I’m an area service engineer for food packaging machines and not an automation specialist, however i can give you few hints.
For all automation systems to operate, you must first have a very clear and detailed mechanical plan with all details finalized. When you achieve this, you should specify the sort of motions involved, e.g.: linear or rotary. This enables you to understand the number and kinds of motors and actuators you need(servo, ac single phase, ac 3 phase, pneumatic actuator).
For each motors you may need relay contactors (for single speed discrete/on-off type motors like blower fans and liquid pumps), VFD for speed controllable ac 3-phase motors(more like conveyors, liquid tank level control pumps or rollers).Servo motors need Servo drivers to regulate their precise movement.
These are generally your output devices, then you need your input devices being set out.

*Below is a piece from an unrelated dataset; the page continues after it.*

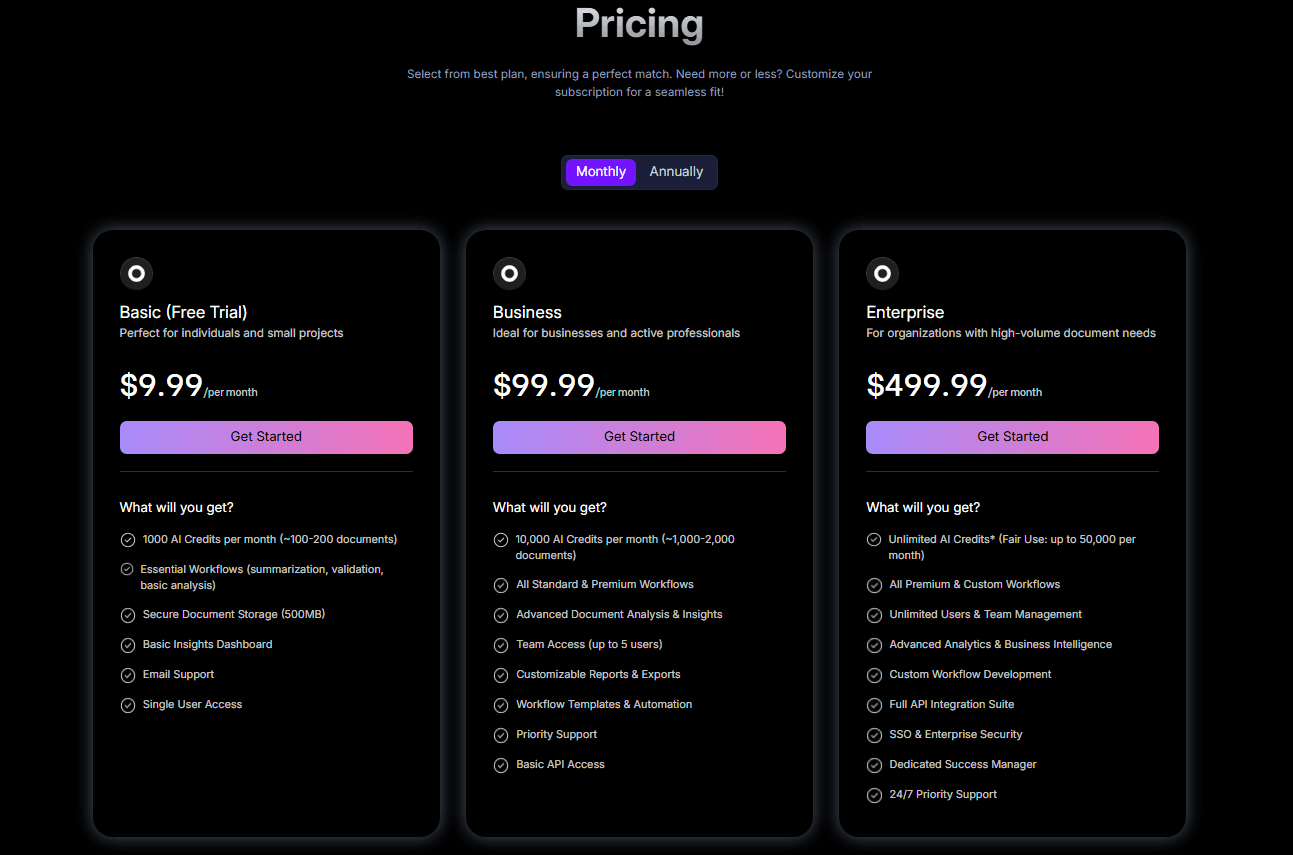Get Started with the Enterprise plan
This screenshot has width=1293, height=855.
pos(1012,437)
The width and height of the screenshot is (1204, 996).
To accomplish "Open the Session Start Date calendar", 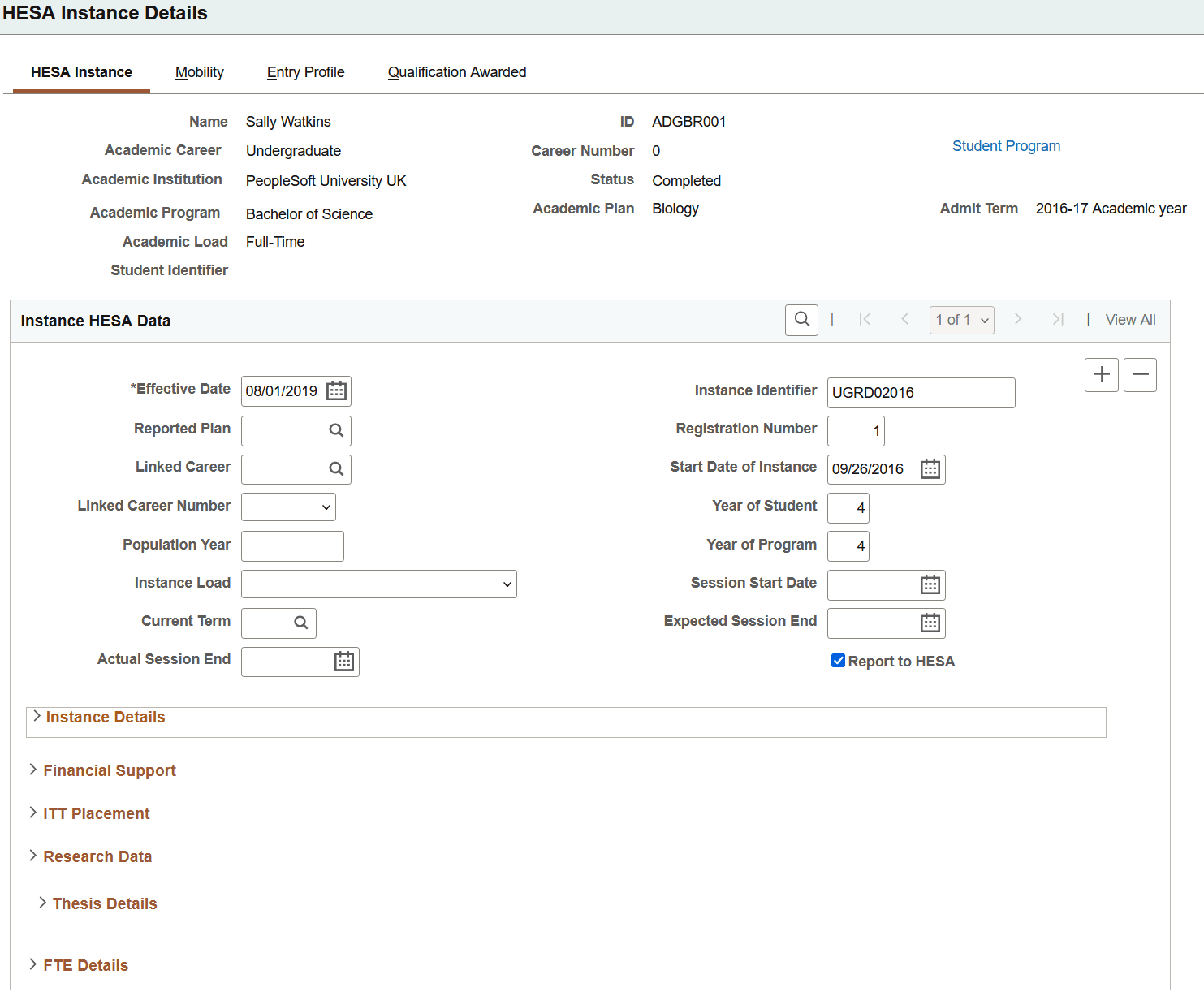I will click(x=931, y=584).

This is level sensors, flow sensors, proximity switches along with other devices as needed. The reason i’m stating out this routine would be to let you define the specifications essential for your control system hardware requirements. All PLC manufacturers layout their product line-up depending on system complexity.
Most PLC hardware is sold as reconfigurable rack chassis. Basically there is a CPU which is the master brain that’s supplemented with I/O device that can be slotted in like cards. Additional complex systems which needs servo motor can have servo card to connect with servo driver, communication bus cards like CAN-BUS, PROFIBUS and DEVICENET and sensor cards for special sensors like RTD temperature sensors and level sensors.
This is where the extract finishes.